Immutability is another word that’s becoming a bit stale.  In my nearly twenty years experience in cybersecurity prior to blockchain, I don’t recall “immutability” ever being expressed as a requirement.  The idea seems peculiar to blockchain.  And it’s not actually a requirement so much as a means to an end.  The real need in the Bitcoin blockchain is to have a community monitor all transactions and detect Double Spends, which they do by committing all agreed transactions to a permanent record.  Immutability is a result of the massive redundancy of the network. Yet there are many ways to achieve satisfactory permanence in a file system, most of which had been immutable enough until blockchain came along. 

But if just one word was to go from blockchain discourse, I’d vote off “trust”.  I’ve long thought that trust only confuses the field of identity management, but trust is truly the phlogiston* of blockchain.  One of the worst misrepresentations of the first generation blockchain was as the “Trust Machine”, as if trust somehow gets mined from the network and imparted on its outputs.  

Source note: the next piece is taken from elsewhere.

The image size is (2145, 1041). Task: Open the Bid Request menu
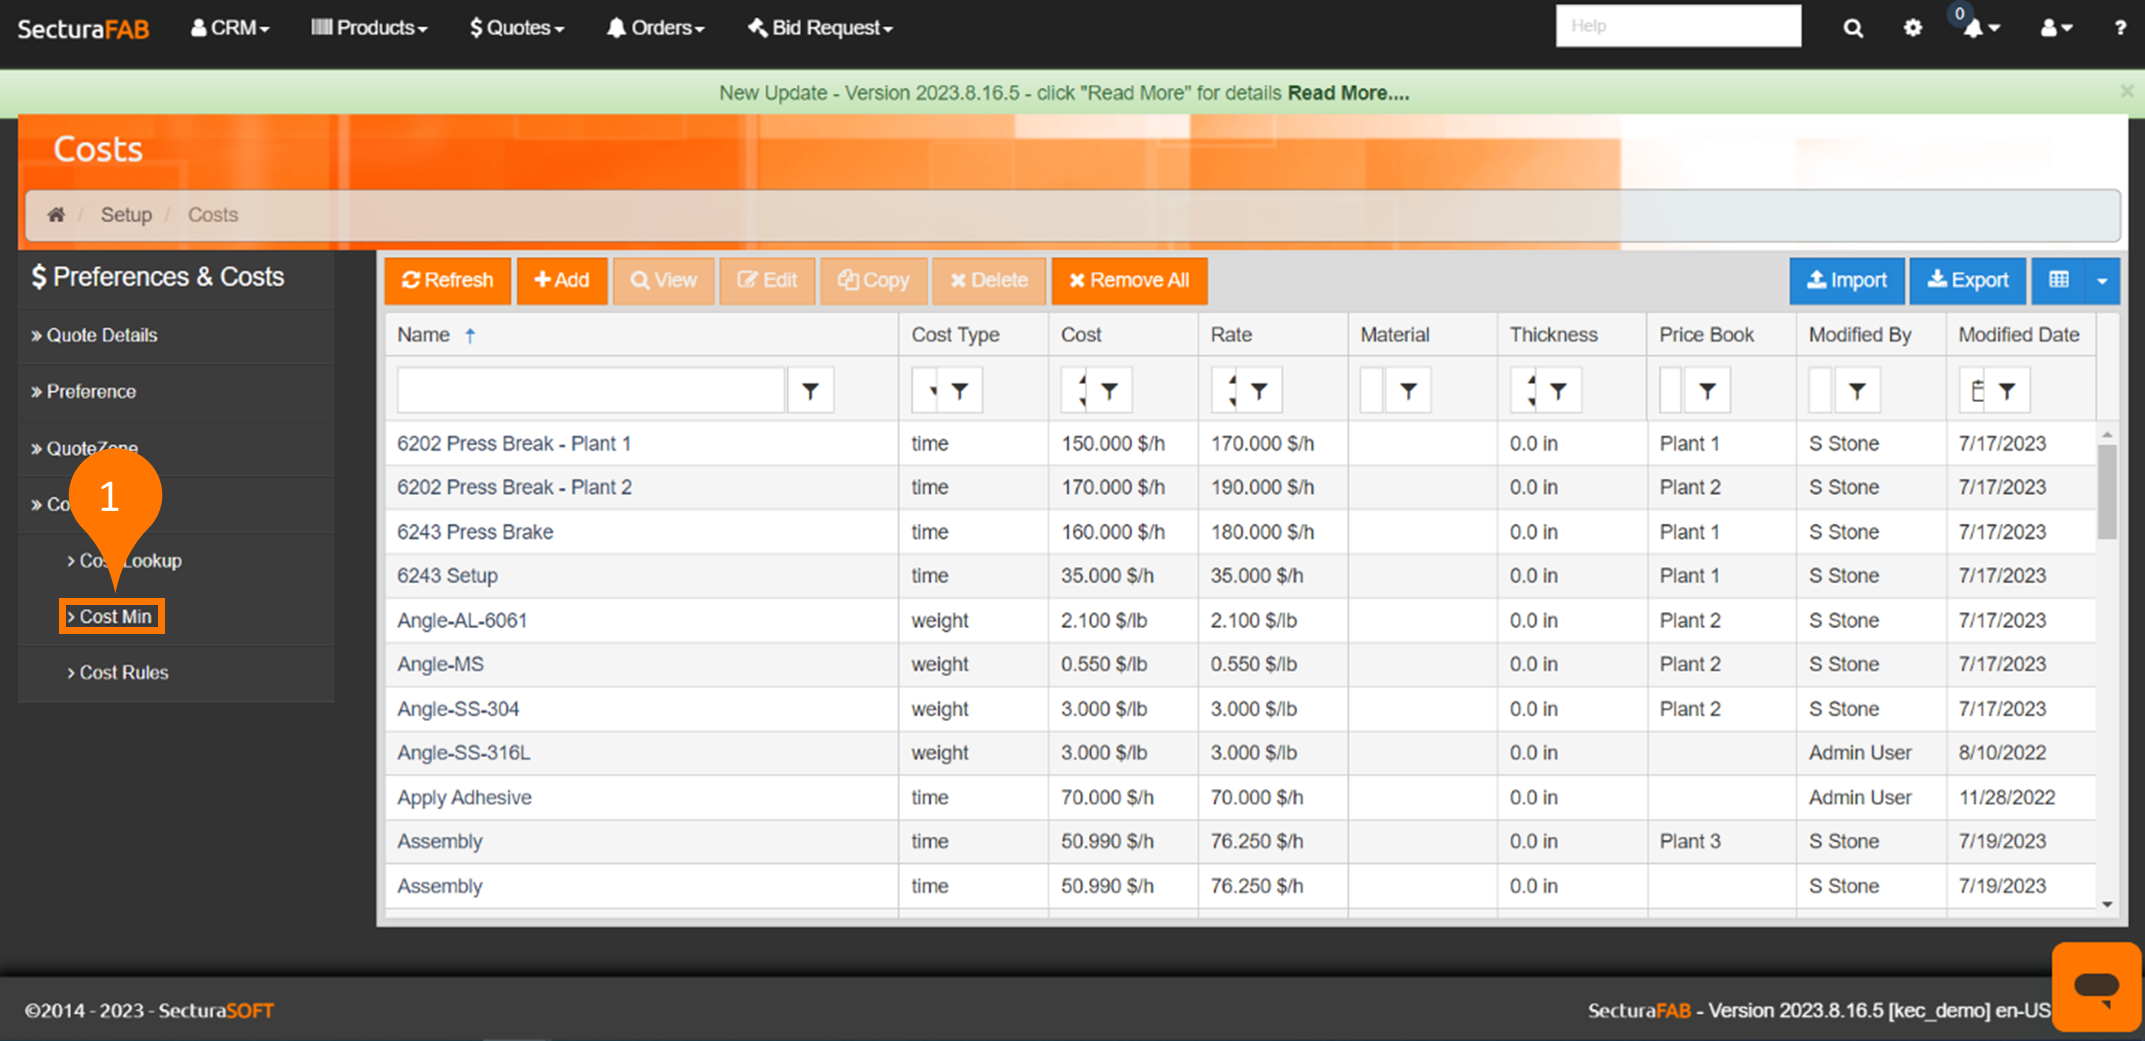click(820, 28)
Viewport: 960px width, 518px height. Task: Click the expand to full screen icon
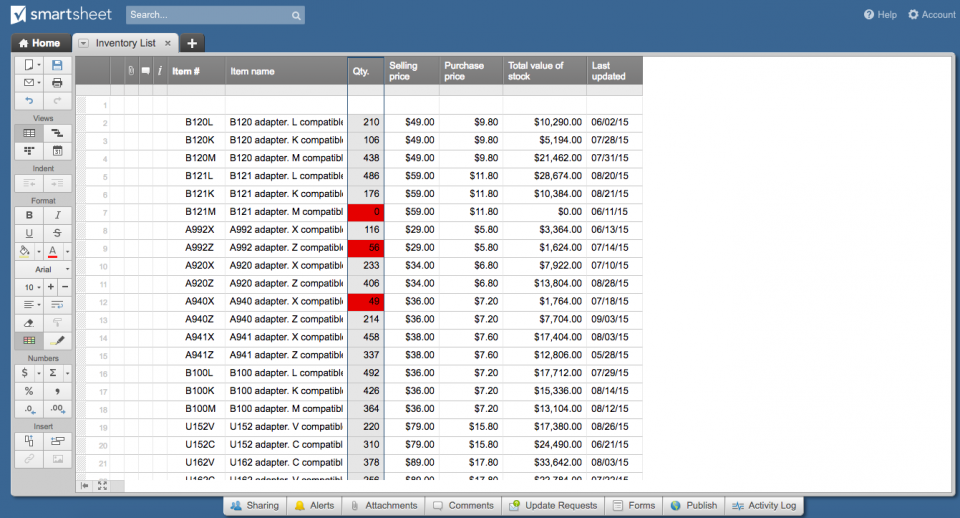pyautogui.click(x=102, y=485)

No, blockchain was designed to enable parties who don’t know each other and who trust no one, to nevertheless exchange real irrefutable value.

Security is generally based on a triad of Technology, People and Process. When we say that blockchain is “trustless”, we mean the system is operationally secure without relying on people or process.  And that’s a rare feat, even if it’s strictly limited to purely digital assets

Blockchain enables people to do an important thing without trust.  With Bitcoin, senders and receivers walk away from their transactions without any new conviction in one another.  Strangers before, and strangers after.  

As Distributed (or shared) Ledger Technologies continue to evolve, I can see “trust” fading away.  Expectations of DLTs are becoming more complex and more sophisticated than the utopian beginnings of blockchain and Bitcoin, as serious applications emerge in trade, logistics, finance, and supply chain.  The words we use for these things need to be precise.  

In a forthcoming Constellation Research report, I will be analysing how the blockchain’s ideals of immutability, transparency and consensus are being refined and re-engineered in fresh DLTs for complex real world applications. 


* FOOTNOTE Before modern chemistry, fire was explained as the result of a special essence called phlogiston, present in combustible materials being released, leaving behind depleted and lifeless ash.